*** Begin section ***

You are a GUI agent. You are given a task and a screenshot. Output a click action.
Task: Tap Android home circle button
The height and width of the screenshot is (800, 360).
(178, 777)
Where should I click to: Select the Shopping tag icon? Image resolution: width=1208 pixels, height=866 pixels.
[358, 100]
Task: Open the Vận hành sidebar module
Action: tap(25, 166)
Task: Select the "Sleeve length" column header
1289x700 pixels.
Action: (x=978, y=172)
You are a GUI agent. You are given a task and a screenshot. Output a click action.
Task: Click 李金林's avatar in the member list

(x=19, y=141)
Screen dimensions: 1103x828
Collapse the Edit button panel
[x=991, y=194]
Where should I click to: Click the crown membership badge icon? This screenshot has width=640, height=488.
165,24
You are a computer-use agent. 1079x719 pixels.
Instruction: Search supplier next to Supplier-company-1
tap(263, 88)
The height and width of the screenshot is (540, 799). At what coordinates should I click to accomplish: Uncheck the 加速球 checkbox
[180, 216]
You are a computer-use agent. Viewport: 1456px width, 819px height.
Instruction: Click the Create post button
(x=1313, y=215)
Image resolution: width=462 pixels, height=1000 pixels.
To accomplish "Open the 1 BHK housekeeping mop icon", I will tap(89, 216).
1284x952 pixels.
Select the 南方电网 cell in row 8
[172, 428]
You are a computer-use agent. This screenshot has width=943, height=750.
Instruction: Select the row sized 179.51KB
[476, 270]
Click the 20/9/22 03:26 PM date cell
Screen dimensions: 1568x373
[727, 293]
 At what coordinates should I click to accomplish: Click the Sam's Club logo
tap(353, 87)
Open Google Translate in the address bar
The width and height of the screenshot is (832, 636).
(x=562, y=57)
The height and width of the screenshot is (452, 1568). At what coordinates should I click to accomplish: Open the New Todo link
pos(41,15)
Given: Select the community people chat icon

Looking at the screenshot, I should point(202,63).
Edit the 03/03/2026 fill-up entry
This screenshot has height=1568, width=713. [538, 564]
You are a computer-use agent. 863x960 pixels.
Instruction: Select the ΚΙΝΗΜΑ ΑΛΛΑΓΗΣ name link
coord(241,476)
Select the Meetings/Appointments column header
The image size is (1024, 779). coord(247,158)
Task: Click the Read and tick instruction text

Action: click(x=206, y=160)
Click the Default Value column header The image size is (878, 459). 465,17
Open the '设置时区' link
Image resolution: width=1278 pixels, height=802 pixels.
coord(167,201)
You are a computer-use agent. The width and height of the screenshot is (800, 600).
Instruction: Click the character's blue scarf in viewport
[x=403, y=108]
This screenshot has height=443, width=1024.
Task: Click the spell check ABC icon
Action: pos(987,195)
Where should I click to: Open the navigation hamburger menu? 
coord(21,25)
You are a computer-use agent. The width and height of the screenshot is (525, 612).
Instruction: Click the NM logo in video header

*** End section ***

* _Problem to work on_
When the line with "Where should I click to: Select" is reached in the data above, start copying there, and copy each line exactly until the line with "Image resolution: width=462" has been copied; copy nothing else.

* _Problem solution_
Where should I click to: Select the Shopping tag icon? Image resolution: width=1208 pixels, height=866 pixels.
[358, 100]
Task: Open the Vận hành sidebar module
Action: tap(25, 166)
Task: Select the "Sleeve length" column header
1289x700 pixels.
Action: (x=978, y=172)
You are a GUI agent. You are given a task and a screenshot. Output a click action.
Task: Click 李金林's avatar in the member list

(x=19, y=141)
Screen dimensions: 1103x828
Collapse the Edit button panel
[x=991, y=194]
Where should I click to: Click the crown membership badge icon? This screenshot has width=640, height=488.
165,24
You are a computer-use agent. 1079x719 pixels.
Instruction: Search supplier next to Supplier-company-1
tap(263, 88)
The height and width of the screenshot is (540, 799). At what coordinates should I click to accomplish: Uncheck the 加速球 checkbox
[180, 216]
You are a computer-use agent. Viewport: 1456px width, 819px height.
Instruction: Click the Create post button
(x=1313, y=215)
Image resolution: width=462 pixels, height=1000 pixels.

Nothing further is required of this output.